Now the Philistines fought against Israel - The reader will find the same history in almost the same words, in 1 Samuel 31:1-13, to the notes on which he is referred for every thing important in this.
So Saul died - and all his house - Every branch of his family that had followed him to the war was cut off; his three sons are mentioned as being the chief. No doubt all his officers were slain.
When all Jabesh-gilead heard - For a general account of the principles of heroism and gratitude from which this action of the men of Jabesh-gilead proceeded, see the note on 1 Samuel 31:11, 1 Samuel 31:12.
By the kindness of a literary friend, I am enabled to lay a farther illustration of this noble act before the reader, which he will find at the conclusion of the chapter.
Saul died for his transgression - See the concluding observations on the first book of Samuel (1 Samuel 31:13 (note)).
Inquired not of the Lord - On these two last verses the Targum speaks thus: “And Saul died for the transgression by which he transgressed against the Word of the Lord, and because he did not keep the commandment of the Lord when he warred against the house of Amalek; and because he consulted Pythons, and sought oracular answers from them. Neither did he ask counsel from before the Lord by Urim and Thummim, for he had slain the priests that were in Nob; therefore the Lord slew him, and transferred the kingdom to David the son of Jesse.”

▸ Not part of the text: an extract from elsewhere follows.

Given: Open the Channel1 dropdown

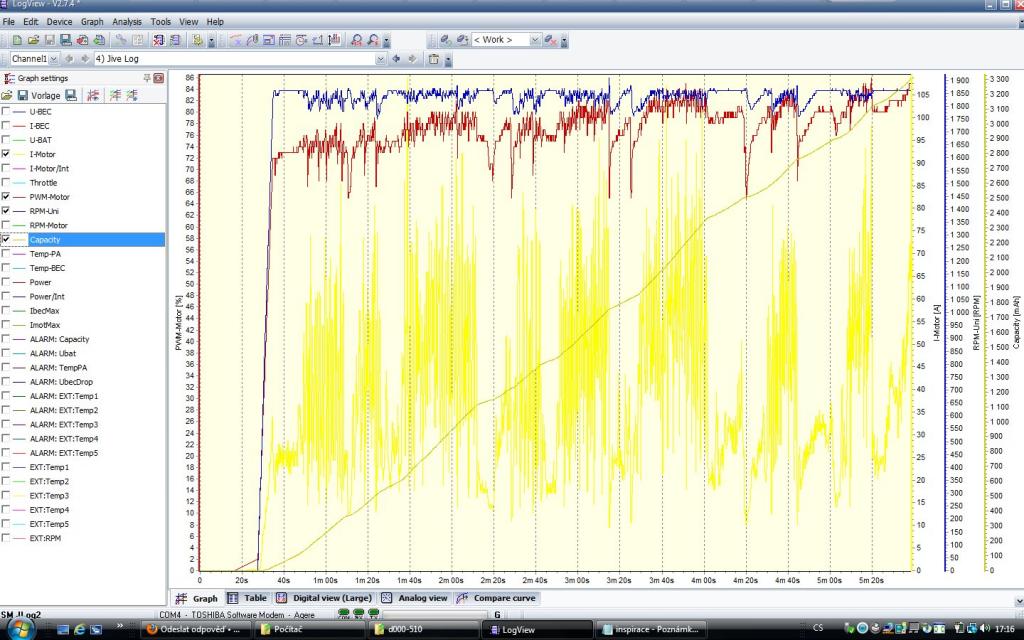Looking at the screenshot, I should coord(55,59).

A Literary friend furnishes the following remarks: -
“The sacred writer, in the first book of Samuel, 1 Samuel 31:11-13, and 1 Chronicles 10:11, 1 Chronicles 10:12, after relating the defeat and death of Saul, and the ignominious treatment of his remains, thus concludes: -
“‹And when the inhabitants of Jabesh-gilead heard of that which the Philistines had done to Saul, all the valiant men arose, and went all night, and took the body of Saul, and the bodies of his sons, from the wall of Beth-shan, and came to Jabesh, and burnt them there; and they took the bones, and buried them under a tree at Jabesh, and fasted seven days.‘
“Often has this account been read with admiration of the bravery and devotedness of the men of Jabesh-gilead, but without considering that these men had any greater cause than others for honoring the remains of their sovereign; but, on reflection, it will be perceived that the strong impulse of gratitude prompted them to this honorable exertion. They remembered their preservation from destruction, and, which to brave men is more galling, from bearing marks of having been defeated, and being deprived of the honorable hope of wiping off disgrace, or defending their country at future seasons.
“Reading these verses in conjunction with the attack of Nahash, we perceive the natural feelings of humanity, of honorable respect, prompting the men of Jabesh to act as they did in rescuing the bones of Saul and his family.

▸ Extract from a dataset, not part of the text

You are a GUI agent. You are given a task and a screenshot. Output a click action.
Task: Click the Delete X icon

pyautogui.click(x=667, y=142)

“The father of Grecian poetry relates in how great a degree the warriors of ancient days honored the remains of their leaders; how severe were the contests for the body of the fallen chief, more determined oftentimes than the struggle for victory: this point of military honor was possibly excited or heightened by the religious idea so prevalent in his age, and after times, respecting the fate of the spirits of those who were unburied.

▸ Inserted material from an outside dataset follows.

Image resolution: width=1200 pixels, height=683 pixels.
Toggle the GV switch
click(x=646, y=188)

“Homer wrote of events passing at no distant period from those recorded in the first volume of Samuel; and these accounts mutually corroborate each other, being in unison, not only with the feelings of humanity, but with the customs of ancient nations. These may be farther illustrated by comparing the conduct of the Philistines with regard to Saul and his sons, with that of the hero of the Iliad towards Hector, the most finished character of the poem. Saul had been a severe scourge to the Philistines throughout a long series of years; the illustrious chief of Troy had long warded off the ruin of his country, and destroyed the flower of her foes, independently of his last victory over Patroclus, which drew on his remains that dishonor which, however, fell only on his destroyer.
“Should the siege of Troy be considered a fable, it may then be concluded that Homer introduced into his poems the customs and manners known to those for whose perusal he wrote, if these customs were not prevalent among his readers; but anxiety for the body of the illustrious dead, or regret for his death, has often caused success when all exertions prior to this powerful stimulus have not availed; and this even in our days.
“The Philistines had long been confined to the southwest angle of the promised land, and in the earlier part of Saul‘s reign had suffered many and severe losses; yet it appears by this chapter that, alone or in conjunction with allies, they had been able to penetrate nearly to the banks of the Jordan, to fight the battle on Mount Gilboa. This could only have been effected by a march through great part of the kingdom of Israel.
“Doubtless the attention of Saul in its defense might have been greatly distracted by his pursuit and fear of David, which appeared to have absorbed his whole mind; and it may account for the defenceless or weakened state of his forces.
“These circumstances appear to corroborate the authenticity of these books, independently of the many private transactions therein recorded; particularly the interesting and singular friendship of Jonathan and David, a transaction not likely to occur to a forger of a narrative. J.W.”